Oozing with comic brio, I’m Dissolving My Love In A Bath Of Acid at the Traverse is a wonderfully performed and energetic if ultimately superficial piece.

The latest Play, Pie and a Pint offering from Oran Mor, I’m Dissolving My Love… is DC Jackson’s first stage play for 8 years and has a blend of comedy and horror that is undoubtedly skewed towards the comedic side.

Alison O’Donnell and Grant O’Rourke. Pic: Jonny Scott

Mass murderer David John’s release from prison on a technicality sees him coming to live with April, the woman he married while he was still in prison, and her sister May. May is initially worried about having him stay, but April seems to have her own reasons for wanting a killer around.

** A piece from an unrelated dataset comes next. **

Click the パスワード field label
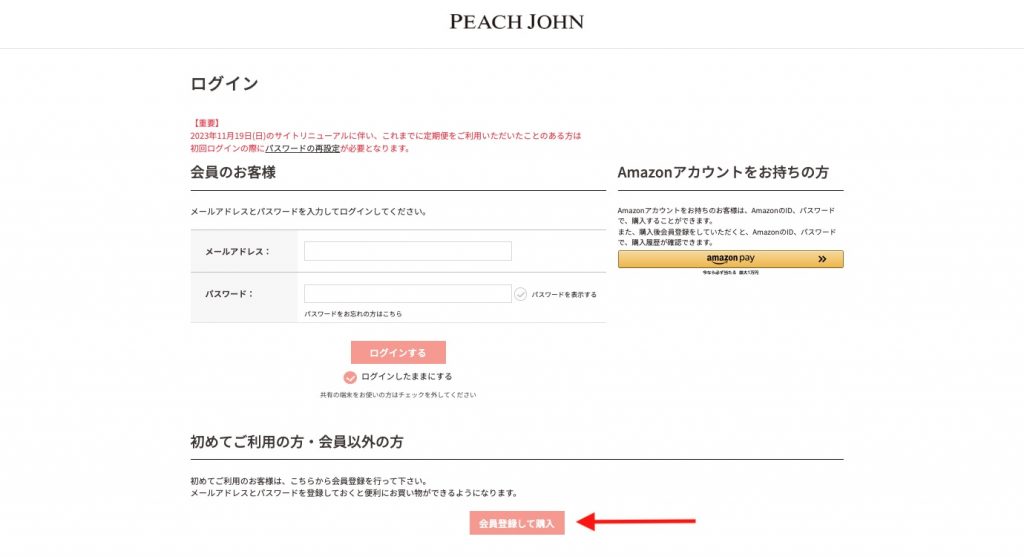 point(229,294)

There is no doubt that Jackson’s play aims for the ‘none darker’ category of dark comedy, with a huge (if largely offstage) body count. It certainly isn’t for everybody; anyone who balks at the idea of jokes about Harold Shipman or Frederick West should steer clear.

In truth, it is not nearly as offensive or worrying as a bald description sounds, as the primary-coloured, ludicrous nature of the script makes it strangely childlike and largely bloodless (in more than one sense).

bizarrely lovable

Where the production does score highly is in the quality of the performances. Grant O’Rourke is excellent as the ‘partially mentally befuddled and wholly easily led’ David John.

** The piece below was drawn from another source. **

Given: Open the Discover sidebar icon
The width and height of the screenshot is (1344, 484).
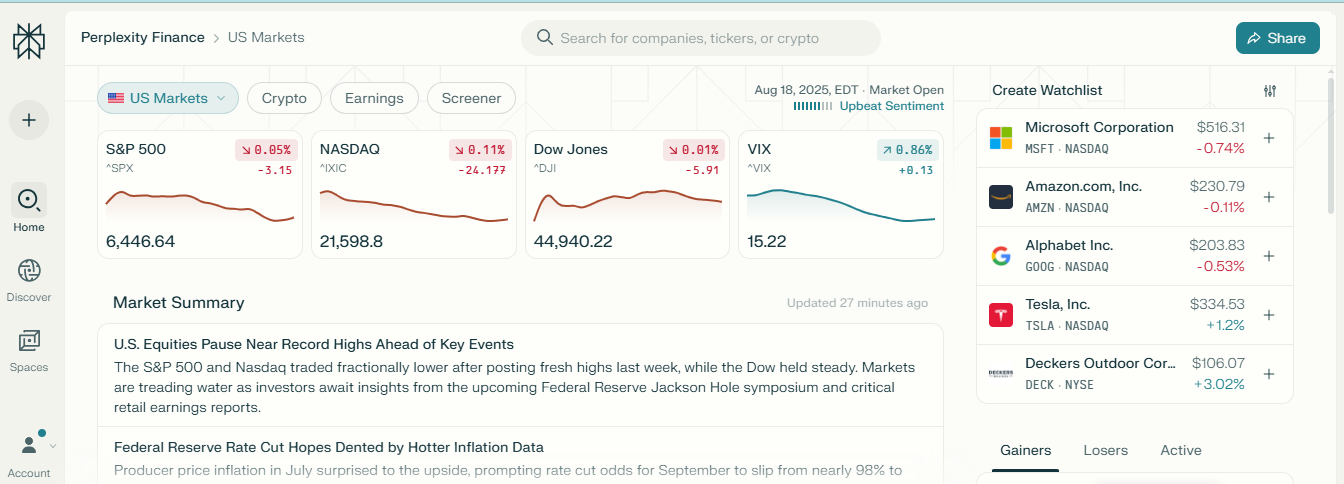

That a character who continually murders before dissolving his victims in acid could come across as so bizarrely lovable is largely down to his extraordinary comic gifts. His double act with Alison O’Donnell’s bullish April is particularly strong.

Irene Allan and Grant O’Rourke. Pic: Jonny Scott

Irene Allan’s May shares the same nous and timing; there is one sequence of absurdly comic horror that is beautifully done by all three participants with the minimum of fuss.

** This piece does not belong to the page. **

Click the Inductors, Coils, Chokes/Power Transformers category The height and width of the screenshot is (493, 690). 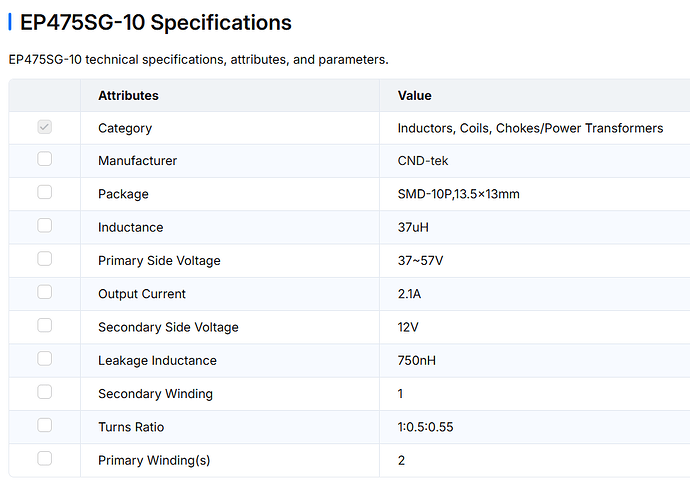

Mark Thomson’s direction helps considerably, ensuring that the pace is fast and opportunities for humour are maximised.

The bright, breezy and thoroughly professional approach of all concerned actually tends to work against the production at times. What could have been a more schlocky, scuzzy and gory affair ends up being something reassuring and almost cosy.

This is magnified by any opportunities for real character development being squandered, with the whole thing having the oddly detached feel of so many plays that are about murder.

Nevertheless, there is enough spark and laughter in this ridiculous affair to satisfy.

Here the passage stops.